You would need to set the properties for each of the applications (and any others who might be parents) to Ask instead of Allow, when launching an executable. This way you should get pop-ups even if the browser is open. Then, there is always Paranoid mode
We just have to convince the users to answer popups for every application every time we execute it and all will be well. I should have said “no practical way”. But for things like editpad, for example, a check in D+ shows everything is still marked “ask”, but D+ doesn’t even blink-just messages saying D+ is learning, but no record of what it learned, And none of these home phoners/reporters is infected. Don’t know why D+ doesn’t change the access rights/protection settings in train with safe mode to reflect editpad is allowed? Pretty much all of the custom policies in D+ say that access rights are still “ask”, in spite of learning and actual behavior being different-there must be a stealth set we are not exposed to. Do your D+ policies reflect the permissions you have given the applications? Mine generally don’t, unless it is due to a popup instead of learning.
Is Editpad a safe application?
I don’t know; probably. But unless D+ tells me what the rules are for it, don’t know for sure. Does accentuate the problem, though, if a user can’t tell what is allowed for a learned application-editpad (and the others) are still marked all “ask”, but can invisibly use opera as an internet proxy. If Comodo tells me that it is safe to allow an application to do this without notice, and to not tell me which applications this is true for, I think we have different understandings of “safe”.

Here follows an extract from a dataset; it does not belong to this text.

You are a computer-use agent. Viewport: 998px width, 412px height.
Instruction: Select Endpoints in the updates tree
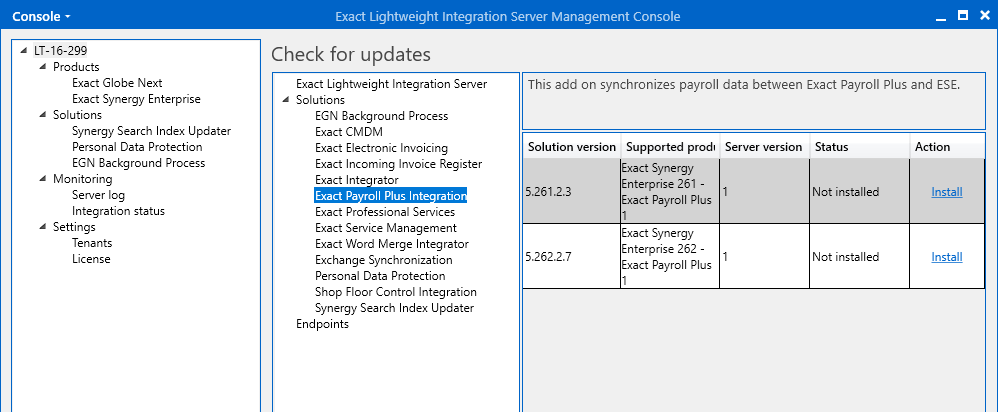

BTW, if I erase the editpad entry and switch to paranoid mode, D+ does the right thing, popups to execute Opera, changes keyboard to allow. But if I start in train with safe mode with editpad having been used, even paranoid mode doesn’t see it. The access rights tab doesn’t provide for allow of running an executable, yet the observed policy does, and paranoid uses this invisible policy. So unless you start in paranoid mode from the beginning, it is impossible to control this, and since you have no way of knowing which programs are allowed to run an executable, there is no way to monitor this behavior. So for the next upgrade (not just for this problem):
- Access rights need to reflect accurately the learned behavior of the processes
- “Run an executable” needs an allow column, since ask is not right for many of the programs, and we need to implement 1).
But if I start in train with safe mode with editpad having been used, even paranoid mode doesn't see it. The access rights tab doesn't provide for allow of running an executable, yet the observed policy does, and paranoid uses this invisible policy.
This is interesting. I wonder if something has changed as it used to be possible to switch from T wih S mode to paranoid mode and generate a pop-up, even if the app had been used.
I used T w S mode for a while, when I installed 276, but I soon switched back to Paranoid Mode. If what you say is correct, I might just delete all the ‘learned’ rules and start again.
Another interesting observation. Running editpad in paranoid mode seems to make it work ok in other modes; even when I switch back to “Train with safe mode” and erase the policy I get the proper popups. I wonder if anwering the popups actually changes the invisible rules??? DUMeter has never run in paranoid, and continues to exhibit the anomalies in train with safe mode. As do a few others-for example, WinRAR gave me a popup to allow execution in “train with safe mode”. Switched to paranoid, let me go the website without a whimper. D+ makes my head hurt! ???